* [Listed entries]
=======

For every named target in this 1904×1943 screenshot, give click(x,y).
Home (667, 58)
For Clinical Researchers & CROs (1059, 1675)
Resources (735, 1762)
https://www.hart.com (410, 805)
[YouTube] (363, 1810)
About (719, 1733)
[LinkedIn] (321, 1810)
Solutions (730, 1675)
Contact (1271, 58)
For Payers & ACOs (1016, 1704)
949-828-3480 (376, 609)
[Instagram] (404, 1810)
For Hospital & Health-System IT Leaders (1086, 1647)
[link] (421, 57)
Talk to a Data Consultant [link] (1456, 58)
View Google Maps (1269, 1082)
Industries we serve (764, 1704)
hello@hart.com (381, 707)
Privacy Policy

=======

* [Exercise objective] The answer must be every entry, reproduced exactly.

* [Written reply]
For every named target in this 1904×1943 screenshot, give click(x,y).
Home (667, 58)
For Clinical Researchers & CROs (1059, 1675)
Resources (735, 1762)
https://www.hart.com (410, 805)
[YouTube] (363, 1810)
About (719, 1733)
[LinkedIn] (321, 1810)
Solutions (730, 1675)
Contact (1271, 58)
For Payers & ACOs (1016, 1704)
949-828-3480 (376, 609)
[Instagram] (404, 1810)
For Hospital & Health-System IT Leaders (1086, 1647)
[link] (421, 57)
Talk to a Data Consultant [link] (1456, 58)
View Google Maps (1269, 1082)
Industries we serve (764, 1704)
hello@hart.com (381, 707)
Privacy Policy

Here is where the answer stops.